Go to the line containing "Image resolution: width=545" and return it and each line after it exactly, through the end of the data below, and nothing more.
BEGIN Exercise materials
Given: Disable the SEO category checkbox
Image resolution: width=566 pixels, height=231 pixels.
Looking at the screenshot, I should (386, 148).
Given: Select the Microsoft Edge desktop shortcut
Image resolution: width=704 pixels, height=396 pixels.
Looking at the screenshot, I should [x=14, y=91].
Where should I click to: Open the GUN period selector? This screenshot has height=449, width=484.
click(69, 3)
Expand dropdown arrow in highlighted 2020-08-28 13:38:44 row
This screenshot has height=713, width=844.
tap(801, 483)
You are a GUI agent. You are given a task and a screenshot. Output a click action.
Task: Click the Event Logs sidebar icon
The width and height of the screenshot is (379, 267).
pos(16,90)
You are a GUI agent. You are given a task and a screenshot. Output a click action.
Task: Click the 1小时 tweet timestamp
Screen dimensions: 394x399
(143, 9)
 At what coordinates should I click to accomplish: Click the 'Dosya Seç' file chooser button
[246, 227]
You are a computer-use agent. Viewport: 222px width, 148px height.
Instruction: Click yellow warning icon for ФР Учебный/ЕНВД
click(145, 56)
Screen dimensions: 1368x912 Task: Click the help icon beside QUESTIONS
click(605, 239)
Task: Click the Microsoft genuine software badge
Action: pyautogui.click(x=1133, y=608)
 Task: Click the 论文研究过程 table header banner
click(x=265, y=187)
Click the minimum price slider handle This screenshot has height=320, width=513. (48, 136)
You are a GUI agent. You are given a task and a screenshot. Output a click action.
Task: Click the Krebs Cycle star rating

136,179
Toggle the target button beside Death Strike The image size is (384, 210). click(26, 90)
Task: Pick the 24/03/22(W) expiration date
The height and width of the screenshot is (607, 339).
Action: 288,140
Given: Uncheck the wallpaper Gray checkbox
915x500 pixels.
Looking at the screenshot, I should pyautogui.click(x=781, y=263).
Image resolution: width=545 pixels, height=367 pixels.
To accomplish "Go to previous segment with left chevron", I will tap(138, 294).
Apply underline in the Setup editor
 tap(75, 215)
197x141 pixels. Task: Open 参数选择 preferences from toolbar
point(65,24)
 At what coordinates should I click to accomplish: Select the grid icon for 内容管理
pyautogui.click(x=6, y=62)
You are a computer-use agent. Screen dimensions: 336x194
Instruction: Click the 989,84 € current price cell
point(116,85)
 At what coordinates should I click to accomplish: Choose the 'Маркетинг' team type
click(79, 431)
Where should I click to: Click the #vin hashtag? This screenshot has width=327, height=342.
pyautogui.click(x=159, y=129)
END Exercise materials
(Written reply):
Image resolution: width=545 pixels, height=367 pixels.
To accomplish "Go to previous segment with left chevron", I will tap(138, 294).
Apply underline in the Setup editor
 tap(75, 215)
197x141 pixels. Task: Open 参数选择 preferences from toolbar
point(65,24)
 At what coordinates should I click to accomplish: Select the grid icon for 内容管理
pyautogui.click(x=6, y=62)
You are a computer-use agent. Screen dimensions: 336x194
Instruction: Click the 989,84 € current price cell
point(116,85)
 At what coordinates should I click to accomplish: Choose the 'Маркетинг' team type
click(79, 431)
Where should I click to: Click the #vin hashtag? This screenshot has width=327, height=342.
pyautogui.click(x=159, y=129)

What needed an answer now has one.